■ EXERCISE GOAL
Reproduce every one of the following lines verbatim, keeping their original order.

--- PROVIDED MATERIAL ---

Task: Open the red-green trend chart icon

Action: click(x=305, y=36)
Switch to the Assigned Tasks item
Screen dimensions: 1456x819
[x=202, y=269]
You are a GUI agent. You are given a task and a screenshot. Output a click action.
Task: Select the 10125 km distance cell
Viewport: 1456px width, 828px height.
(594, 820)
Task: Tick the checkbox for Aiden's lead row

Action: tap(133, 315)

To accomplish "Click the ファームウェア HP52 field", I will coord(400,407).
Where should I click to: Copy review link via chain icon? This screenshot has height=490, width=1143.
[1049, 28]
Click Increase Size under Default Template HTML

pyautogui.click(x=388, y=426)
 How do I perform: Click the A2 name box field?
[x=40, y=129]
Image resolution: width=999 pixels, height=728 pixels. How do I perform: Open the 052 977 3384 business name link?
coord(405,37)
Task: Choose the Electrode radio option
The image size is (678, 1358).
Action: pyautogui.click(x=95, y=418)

---

■ EXERCISE RESULT
Task: Open the red-green trend chart icon

Action: click(x=305, y=36)
Switch to the Assigned Tasks item
Screen dimensions: 1456x819
[x=202, y=269]
You are a GUI agent. You are given a task and a screenshot. Output a click action.
Task: Select the 10125 km distance cell
Viewport: 1456px width, 828px height.
(594, 820)
Task: Tick the checkbox for Aiden's lead row

Action: tap(133, 315)

To accomplish "Click the ファームウェア HP52 field", I will coord(400,407).
Where should I click to: Copy review link via chain icon? This screenshot has height=490, width=1143.
[1049, 28]
Click Increase Size under Default Template HTML

pyautogui.click(x=388, y=426)
 How do I perform: Click the A2 name box field?
[x=40, y=129]
Image resolution: width=999 pixels, height=728 pixels. How do I perform: Open the 052 977 3384 business name link?
coord(405,37)
Task: Choose the Electrode radio option
The image size is (678, 1358).
Action: pyautogui.click(x=95, y=418)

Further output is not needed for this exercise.